Home Support Outweighs Nusinersen Delays in Patients With SMA During COVID-19 Lockdown

A small, single-center study determined that adequate support at home affected outcomes in motor ability more so than the first COVID-19 lockdown in Italy.

The COVID-19 pandemic caused delays in medical care worldwide, including for some patients with spinal muscular atrophy (SMA) receiving intrathecal nusinersen infusions. An explorative single-center study published in Frontiers in Neurology examined the clinical and social effects of delayed infusions during the pandemic at the Pediatric Palliative Care Center of Padua in Veneto, Italy.

SMA is an inherited neuromuscular disorder caused by mutation or deletion of the SMN1 gene. The resulting lack of survival motor neuron production is leads to progressive muscle atrophy and weakness. Nusinersen is an oligonucleotide-based therapy that was approved for the treatment of SMA in 2017. It is administered intrathecally, and early treatment initiation is crucial given that patients with SMA typically become symptomatic in infancy.

At the time of the first COVID-19 lockdown, which caused nusinersen discontinuation for those on maintenance doses as of February 2, 2020, at the Pediatric Palliative Care Center of Padua, a total of 31 children on nusinersen therapy were identified. Of these patients, 5 decided not to resume therapy post lockdown and 1 was excluded due to a language barrier, so a total of 25 were included in the study.

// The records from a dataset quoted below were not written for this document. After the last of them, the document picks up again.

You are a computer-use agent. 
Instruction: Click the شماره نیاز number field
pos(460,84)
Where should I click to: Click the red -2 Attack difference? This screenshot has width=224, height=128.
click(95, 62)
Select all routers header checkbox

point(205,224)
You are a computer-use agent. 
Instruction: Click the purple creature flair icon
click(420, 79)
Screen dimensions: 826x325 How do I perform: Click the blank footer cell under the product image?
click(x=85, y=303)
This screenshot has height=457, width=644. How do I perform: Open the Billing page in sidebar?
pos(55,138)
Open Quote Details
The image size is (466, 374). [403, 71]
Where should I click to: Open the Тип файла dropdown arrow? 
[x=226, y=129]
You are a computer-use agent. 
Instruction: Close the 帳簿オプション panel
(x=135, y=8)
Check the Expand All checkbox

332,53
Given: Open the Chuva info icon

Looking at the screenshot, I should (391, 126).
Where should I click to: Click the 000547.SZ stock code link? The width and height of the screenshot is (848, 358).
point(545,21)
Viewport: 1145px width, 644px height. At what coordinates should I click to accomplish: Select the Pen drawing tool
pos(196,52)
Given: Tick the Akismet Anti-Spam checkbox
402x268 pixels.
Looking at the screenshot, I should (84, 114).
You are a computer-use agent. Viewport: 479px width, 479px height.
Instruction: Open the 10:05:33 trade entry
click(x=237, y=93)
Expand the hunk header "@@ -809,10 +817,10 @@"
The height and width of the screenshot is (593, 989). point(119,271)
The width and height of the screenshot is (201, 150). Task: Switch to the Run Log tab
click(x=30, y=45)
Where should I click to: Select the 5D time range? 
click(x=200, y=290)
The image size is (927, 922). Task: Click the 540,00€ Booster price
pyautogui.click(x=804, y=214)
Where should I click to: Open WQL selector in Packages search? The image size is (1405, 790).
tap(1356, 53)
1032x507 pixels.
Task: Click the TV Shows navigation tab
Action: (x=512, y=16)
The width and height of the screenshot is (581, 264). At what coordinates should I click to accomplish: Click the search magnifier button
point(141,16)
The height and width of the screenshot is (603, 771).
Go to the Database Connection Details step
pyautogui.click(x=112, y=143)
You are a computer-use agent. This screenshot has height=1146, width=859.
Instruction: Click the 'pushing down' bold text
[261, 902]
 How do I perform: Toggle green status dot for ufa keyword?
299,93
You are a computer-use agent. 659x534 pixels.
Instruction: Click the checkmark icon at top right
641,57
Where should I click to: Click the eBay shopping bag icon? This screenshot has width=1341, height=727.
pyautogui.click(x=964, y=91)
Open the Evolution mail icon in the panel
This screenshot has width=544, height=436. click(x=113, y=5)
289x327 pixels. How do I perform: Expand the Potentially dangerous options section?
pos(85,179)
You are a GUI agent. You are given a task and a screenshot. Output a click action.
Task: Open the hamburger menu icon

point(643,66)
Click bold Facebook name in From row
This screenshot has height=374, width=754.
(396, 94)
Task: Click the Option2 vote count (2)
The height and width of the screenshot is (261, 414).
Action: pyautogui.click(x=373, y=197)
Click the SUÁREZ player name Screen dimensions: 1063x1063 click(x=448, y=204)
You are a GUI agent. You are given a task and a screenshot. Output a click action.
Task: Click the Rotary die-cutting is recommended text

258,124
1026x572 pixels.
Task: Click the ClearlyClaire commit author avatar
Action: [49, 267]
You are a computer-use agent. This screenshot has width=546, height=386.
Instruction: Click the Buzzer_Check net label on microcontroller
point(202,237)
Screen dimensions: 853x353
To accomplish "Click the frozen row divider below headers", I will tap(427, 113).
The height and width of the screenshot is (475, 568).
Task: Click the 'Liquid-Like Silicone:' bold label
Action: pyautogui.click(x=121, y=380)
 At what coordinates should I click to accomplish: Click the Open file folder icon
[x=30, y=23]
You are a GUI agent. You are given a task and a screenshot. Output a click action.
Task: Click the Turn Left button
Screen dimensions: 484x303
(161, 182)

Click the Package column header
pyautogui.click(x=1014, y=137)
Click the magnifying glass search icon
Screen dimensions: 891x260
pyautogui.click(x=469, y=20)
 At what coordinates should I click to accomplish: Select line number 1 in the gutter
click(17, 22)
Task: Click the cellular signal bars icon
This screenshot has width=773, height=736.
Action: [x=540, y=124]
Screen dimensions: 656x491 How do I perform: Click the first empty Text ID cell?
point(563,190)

Throughout the lockdown, the center offered support via telephone 24/7 and conducted nursing phone interventions once or twice per month. Physiotherapy was done via video call with positive results, and home visits were reserved for cases of necessity.

To gauge whether any issues arose from nusinersen treatment delays, medical records for each patient were reviewed for basic measurements and the following key data:

  • nusinersen responder or nonresponder condition according to the pivotal trials;
  • motor function scale values;
  • Children's Hospital of Philadelphia Infant Test of Neuromuscular Disorders (CHOP), 0 to 64-point scale composed of 16 items used to assess motor skills;
  • Hammersmith Infant Neurological Examination (HINE), a 0- to 26-point scale to evaluate motor skills in children from 2 months to 2 years of age; and
  • Hammersmith Functional Motor Scale—Expanded (HFMSE), a 0 to 66-point scale to evaluate motor function in children.

Data were pulled from the time of first SMA diagnosis, last nusinersen administration before the first lockdown period, first nusinersen administration after the first lockdown period, and second nusinersen administration after the first lockdown period. Cross-sectional surveys were also conducted with children 6 years or older and for parents at the first nusinersen administration post lockdown.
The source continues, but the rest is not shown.